Your objective:
Express the records as a JSON list of strings, one string per line, starting at the line containing "Open the main pallet bed product image" and continuing through the end of the records. Skip blank lines and leave out the pictures.

Listed entries:

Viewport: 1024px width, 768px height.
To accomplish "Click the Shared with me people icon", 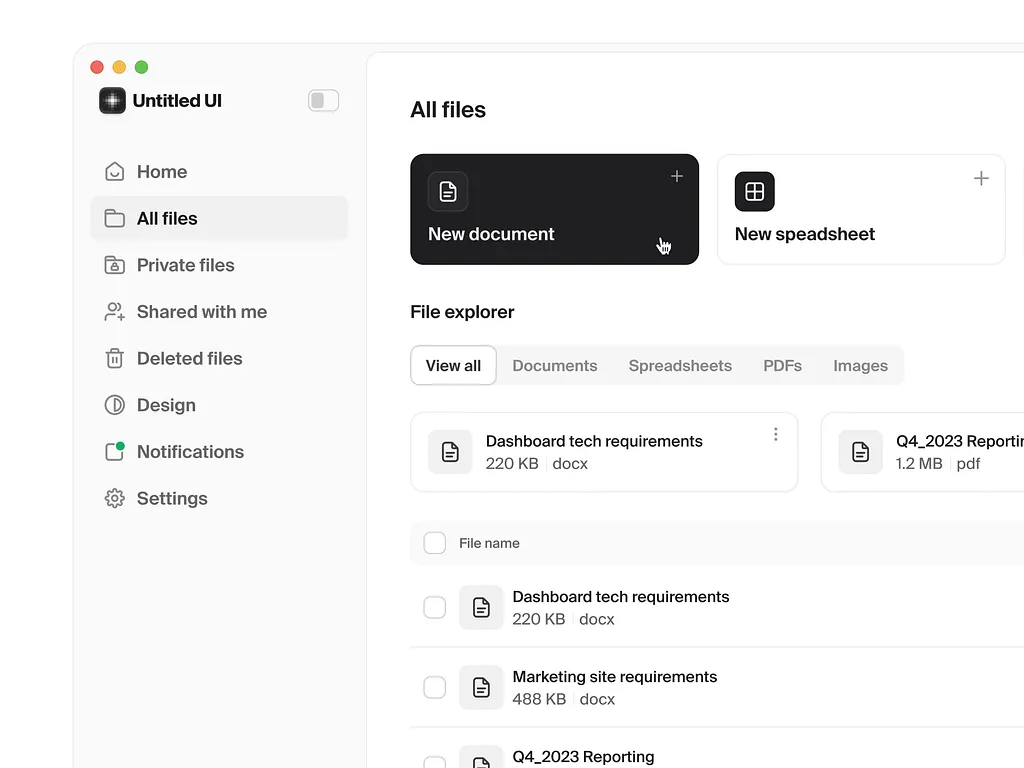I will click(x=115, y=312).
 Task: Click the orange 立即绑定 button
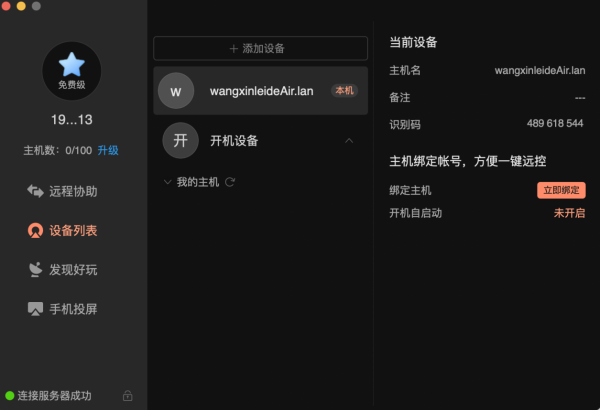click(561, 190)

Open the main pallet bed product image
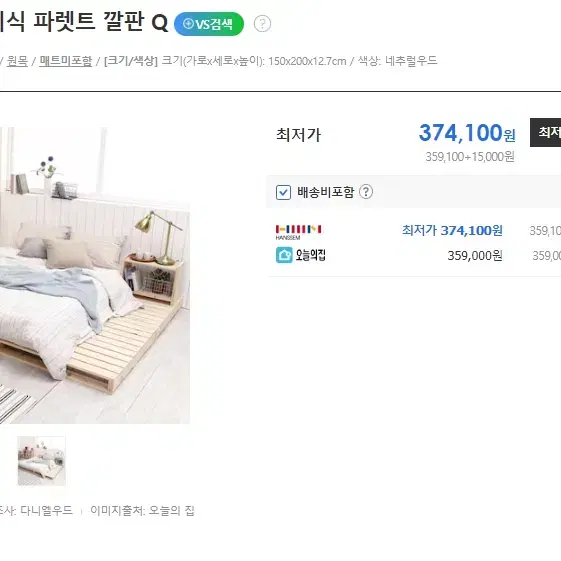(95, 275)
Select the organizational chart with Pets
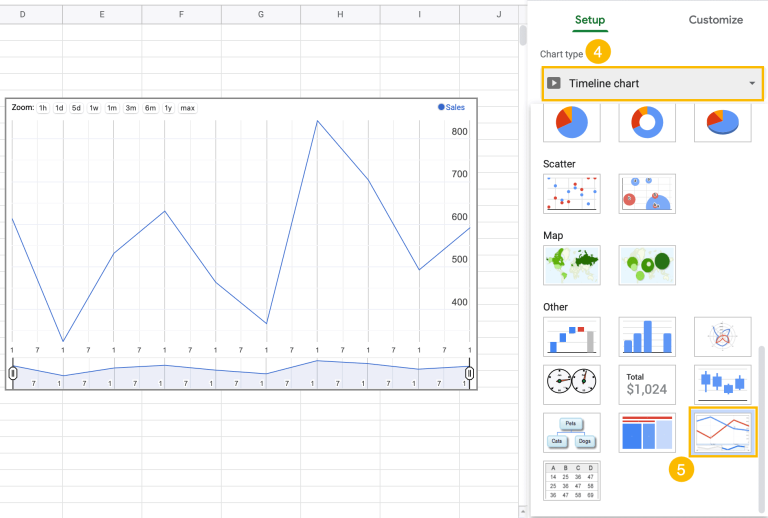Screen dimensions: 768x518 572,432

Response to the exercise:
[
  "Open the main pallet bed product image",
  "(95, 275)",
  "Select the organizational chart with Pets",
  "Screen dimensions: 768x518 572,432"
]